### WHAT YOU HAVE TO DO
Restate word for word the lines of the records below, starting at the line that contains "This screenshot has width=1568, height=719." and ending at the line that contains "Click the AI packet usage progress bar", with both of those lines included and nothing else.

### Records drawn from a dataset
:::
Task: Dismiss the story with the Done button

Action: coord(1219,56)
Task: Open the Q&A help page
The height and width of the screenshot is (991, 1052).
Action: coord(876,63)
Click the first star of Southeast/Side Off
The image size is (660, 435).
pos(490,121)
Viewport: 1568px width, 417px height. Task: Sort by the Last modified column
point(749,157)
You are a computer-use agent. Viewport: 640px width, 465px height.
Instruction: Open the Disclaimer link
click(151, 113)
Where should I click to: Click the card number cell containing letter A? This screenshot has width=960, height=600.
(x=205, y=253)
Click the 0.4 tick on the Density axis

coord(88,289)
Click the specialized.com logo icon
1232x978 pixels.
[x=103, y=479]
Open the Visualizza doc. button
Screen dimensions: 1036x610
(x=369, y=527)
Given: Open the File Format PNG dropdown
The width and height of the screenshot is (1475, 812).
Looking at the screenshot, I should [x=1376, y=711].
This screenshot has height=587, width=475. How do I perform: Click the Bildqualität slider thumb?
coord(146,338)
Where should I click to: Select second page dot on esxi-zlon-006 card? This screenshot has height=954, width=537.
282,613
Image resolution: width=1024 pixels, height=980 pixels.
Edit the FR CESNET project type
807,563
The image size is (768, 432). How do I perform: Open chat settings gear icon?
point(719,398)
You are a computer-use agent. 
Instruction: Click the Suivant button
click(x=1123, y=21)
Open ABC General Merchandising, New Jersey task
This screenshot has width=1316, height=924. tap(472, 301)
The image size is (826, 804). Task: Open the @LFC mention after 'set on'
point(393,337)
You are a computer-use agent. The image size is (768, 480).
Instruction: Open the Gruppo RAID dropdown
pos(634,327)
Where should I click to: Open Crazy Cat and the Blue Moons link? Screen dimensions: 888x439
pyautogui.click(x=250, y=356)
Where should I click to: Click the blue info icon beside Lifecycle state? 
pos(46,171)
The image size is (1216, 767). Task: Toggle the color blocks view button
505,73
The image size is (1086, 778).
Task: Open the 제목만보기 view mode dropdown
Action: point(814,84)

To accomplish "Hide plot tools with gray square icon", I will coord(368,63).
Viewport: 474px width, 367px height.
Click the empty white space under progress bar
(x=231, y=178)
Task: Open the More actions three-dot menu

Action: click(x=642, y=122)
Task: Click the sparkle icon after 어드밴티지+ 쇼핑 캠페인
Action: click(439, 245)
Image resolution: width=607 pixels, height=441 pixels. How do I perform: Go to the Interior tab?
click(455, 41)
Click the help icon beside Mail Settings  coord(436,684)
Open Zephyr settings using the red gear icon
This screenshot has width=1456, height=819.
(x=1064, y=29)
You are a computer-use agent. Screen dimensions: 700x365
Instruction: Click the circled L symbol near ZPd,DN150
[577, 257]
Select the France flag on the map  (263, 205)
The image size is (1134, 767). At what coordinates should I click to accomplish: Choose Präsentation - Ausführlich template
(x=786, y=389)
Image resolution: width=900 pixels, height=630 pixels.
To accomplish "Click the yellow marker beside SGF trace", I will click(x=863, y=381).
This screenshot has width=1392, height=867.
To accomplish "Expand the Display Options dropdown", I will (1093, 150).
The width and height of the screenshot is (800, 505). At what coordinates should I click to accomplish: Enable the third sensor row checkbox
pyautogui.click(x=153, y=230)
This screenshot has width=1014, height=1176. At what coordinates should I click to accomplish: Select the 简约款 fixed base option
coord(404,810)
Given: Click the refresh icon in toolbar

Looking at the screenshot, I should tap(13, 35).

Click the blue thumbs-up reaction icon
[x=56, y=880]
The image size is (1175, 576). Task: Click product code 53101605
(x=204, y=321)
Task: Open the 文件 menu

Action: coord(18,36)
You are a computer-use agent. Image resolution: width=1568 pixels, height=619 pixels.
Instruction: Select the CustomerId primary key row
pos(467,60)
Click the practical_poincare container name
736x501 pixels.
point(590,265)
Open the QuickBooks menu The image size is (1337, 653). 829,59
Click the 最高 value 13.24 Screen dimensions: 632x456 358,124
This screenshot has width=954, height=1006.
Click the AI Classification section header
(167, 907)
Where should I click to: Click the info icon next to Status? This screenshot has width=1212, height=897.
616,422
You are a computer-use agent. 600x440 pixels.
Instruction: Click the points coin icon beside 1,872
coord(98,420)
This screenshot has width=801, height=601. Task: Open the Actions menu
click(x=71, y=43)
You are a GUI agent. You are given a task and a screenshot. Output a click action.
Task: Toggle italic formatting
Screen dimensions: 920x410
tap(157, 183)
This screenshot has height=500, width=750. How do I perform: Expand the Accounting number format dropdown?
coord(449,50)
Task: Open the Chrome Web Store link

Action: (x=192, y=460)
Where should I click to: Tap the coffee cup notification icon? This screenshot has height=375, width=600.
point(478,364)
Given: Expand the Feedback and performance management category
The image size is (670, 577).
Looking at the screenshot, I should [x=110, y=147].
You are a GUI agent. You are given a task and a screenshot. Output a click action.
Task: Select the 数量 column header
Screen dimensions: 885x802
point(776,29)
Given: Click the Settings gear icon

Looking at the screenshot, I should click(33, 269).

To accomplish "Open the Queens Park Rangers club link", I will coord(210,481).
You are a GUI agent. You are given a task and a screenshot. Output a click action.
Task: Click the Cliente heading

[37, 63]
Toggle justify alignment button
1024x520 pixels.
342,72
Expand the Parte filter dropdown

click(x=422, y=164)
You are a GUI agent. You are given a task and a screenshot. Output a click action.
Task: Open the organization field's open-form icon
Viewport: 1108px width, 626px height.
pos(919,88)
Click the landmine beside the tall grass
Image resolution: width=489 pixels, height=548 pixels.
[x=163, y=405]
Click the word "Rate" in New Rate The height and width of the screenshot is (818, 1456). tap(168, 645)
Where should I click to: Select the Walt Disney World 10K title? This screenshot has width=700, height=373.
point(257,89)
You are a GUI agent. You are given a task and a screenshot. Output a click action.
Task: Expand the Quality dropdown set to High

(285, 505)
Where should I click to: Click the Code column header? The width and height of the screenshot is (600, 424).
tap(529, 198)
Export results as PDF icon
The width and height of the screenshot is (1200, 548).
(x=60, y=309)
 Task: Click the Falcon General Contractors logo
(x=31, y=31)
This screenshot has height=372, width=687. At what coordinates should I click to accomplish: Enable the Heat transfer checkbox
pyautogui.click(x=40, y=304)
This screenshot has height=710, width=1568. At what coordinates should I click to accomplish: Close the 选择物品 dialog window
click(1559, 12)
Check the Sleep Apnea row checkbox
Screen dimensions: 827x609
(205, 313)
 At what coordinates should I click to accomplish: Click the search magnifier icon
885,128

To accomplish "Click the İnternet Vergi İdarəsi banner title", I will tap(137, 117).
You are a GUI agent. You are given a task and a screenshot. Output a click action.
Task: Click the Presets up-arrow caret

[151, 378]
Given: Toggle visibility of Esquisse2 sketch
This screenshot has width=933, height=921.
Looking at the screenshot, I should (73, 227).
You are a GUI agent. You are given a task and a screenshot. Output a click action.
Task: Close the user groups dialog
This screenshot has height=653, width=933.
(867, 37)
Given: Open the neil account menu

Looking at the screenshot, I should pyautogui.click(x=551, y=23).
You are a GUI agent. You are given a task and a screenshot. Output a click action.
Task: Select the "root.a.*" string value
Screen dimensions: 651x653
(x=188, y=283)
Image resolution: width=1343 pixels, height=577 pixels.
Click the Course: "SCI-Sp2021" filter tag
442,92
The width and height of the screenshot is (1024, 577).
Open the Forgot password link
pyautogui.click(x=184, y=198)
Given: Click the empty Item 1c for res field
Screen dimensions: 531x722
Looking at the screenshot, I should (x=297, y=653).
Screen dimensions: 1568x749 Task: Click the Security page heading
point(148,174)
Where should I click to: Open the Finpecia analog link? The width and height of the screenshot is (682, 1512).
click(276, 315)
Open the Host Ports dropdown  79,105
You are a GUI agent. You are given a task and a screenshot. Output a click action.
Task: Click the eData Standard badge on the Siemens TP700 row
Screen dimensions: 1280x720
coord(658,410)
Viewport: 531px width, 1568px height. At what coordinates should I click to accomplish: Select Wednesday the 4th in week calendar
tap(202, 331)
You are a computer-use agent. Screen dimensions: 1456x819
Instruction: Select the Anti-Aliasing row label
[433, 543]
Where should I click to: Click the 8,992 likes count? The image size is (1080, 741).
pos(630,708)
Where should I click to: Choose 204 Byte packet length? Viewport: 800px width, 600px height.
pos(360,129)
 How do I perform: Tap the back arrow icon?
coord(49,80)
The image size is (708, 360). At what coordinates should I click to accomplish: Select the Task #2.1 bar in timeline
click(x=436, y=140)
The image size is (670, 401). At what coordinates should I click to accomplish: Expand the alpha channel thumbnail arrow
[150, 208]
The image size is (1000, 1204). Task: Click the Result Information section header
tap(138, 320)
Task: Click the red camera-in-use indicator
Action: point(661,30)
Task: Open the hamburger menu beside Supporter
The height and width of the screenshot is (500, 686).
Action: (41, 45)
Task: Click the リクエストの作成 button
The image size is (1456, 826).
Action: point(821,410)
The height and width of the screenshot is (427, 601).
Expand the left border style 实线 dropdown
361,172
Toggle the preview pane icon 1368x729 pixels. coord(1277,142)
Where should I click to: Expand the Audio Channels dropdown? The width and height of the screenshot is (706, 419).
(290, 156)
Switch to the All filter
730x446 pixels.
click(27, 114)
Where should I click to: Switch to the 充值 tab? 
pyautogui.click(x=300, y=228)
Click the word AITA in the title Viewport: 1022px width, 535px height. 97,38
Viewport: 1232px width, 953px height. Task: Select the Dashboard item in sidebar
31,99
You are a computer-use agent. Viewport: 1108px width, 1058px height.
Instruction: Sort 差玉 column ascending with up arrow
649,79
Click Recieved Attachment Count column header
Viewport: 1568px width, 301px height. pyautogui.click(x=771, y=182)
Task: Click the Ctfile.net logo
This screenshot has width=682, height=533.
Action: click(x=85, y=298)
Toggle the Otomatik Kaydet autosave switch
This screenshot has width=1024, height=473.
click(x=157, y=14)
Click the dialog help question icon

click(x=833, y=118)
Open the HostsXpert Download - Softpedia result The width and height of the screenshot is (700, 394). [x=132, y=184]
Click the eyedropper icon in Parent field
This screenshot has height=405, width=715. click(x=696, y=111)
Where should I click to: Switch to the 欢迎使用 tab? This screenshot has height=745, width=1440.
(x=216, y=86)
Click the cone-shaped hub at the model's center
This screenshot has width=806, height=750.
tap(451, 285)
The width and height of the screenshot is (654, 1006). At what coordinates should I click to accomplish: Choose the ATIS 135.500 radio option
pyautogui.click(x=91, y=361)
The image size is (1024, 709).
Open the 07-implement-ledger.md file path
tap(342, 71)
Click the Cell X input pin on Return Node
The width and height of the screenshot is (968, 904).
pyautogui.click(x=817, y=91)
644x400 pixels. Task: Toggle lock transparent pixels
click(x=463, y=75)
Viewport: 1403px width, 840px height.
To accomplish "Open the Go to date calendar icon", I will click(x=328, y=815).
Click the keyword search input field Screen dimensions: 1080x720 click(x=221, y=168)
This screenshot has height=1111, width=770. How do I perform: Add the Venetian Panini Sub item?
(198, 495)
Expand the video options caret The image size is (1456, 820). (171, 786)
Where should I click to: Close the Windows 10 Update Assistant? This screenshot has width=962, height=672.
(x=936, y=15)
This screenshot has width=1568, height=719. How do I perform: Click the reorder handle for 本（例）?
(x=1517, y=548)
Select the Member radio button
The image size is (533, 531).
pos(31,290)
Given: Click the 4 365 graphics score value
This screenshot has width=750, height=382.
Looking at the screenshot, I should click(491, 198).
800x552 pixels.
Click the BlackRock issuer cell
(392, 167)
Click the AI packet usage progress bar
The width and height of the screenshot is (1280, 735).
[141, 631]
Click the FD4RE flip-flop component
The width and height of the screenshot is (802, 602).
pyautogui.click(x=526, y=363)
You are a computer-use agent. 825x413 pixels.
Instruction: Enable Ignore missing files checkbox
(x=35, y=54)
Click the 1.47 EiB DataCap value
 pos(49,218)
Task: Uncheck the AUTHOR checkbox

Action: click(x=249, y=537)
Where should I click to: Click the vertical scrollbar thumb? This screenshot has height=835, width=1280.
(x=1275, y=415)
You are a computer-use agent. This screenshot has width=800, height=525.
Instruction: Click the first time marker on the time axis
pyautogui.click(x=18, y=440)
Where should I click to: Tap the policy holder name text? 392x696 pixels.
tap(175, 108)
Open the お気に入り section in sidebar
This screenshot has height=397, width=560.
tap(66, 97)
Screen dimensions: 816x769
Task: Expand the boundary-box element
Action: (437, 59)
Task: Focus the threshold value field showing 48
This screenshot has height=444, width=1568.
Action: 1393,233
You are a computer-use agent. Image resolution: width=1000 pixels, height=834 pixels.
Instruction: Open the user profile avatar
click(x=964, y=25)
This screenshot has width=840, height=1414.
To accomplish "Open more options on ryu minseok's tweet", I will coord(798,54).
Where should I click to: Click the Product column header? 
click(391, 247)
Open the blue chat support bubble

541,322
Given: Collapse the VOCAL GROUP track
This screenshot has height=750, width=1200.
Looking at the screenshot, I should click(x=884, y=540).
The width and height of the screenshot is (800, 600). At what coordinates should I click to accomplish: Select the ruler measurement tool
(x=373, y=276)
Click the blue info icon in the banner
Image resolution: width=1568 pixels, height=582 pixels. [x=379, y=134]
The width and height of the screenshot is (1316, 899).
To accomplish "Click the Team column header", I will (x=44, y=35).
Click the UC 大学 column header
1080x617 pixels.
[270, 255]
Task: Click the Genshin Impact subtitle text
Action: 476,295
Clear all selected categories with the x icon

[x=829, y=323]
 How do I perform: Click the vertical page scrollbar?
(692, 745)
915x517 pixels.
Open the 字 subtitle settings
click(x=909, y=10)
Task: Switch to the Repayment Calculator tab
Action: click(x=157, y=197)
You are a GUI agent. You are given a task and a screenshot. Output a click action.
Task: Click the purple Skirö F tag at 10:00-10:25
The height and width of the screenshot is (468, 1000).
:::
### TASK RESULT
This screenshot has width=1568, height=719. How do I perform: Click the reorder handle for 本（例）?
(x=1517, y=548)
Select the Member radio button
The image size is (533, 531).
pos(31,290)
Given: Click the 4 365 graphics score value
This screenshot has width=750, height=382.
Looking at the screenshot, I should click(491, 198).
800x552 pixels.
Click the BlackRock issuer cell
(392, 167)
Click the AI packet usage progress bar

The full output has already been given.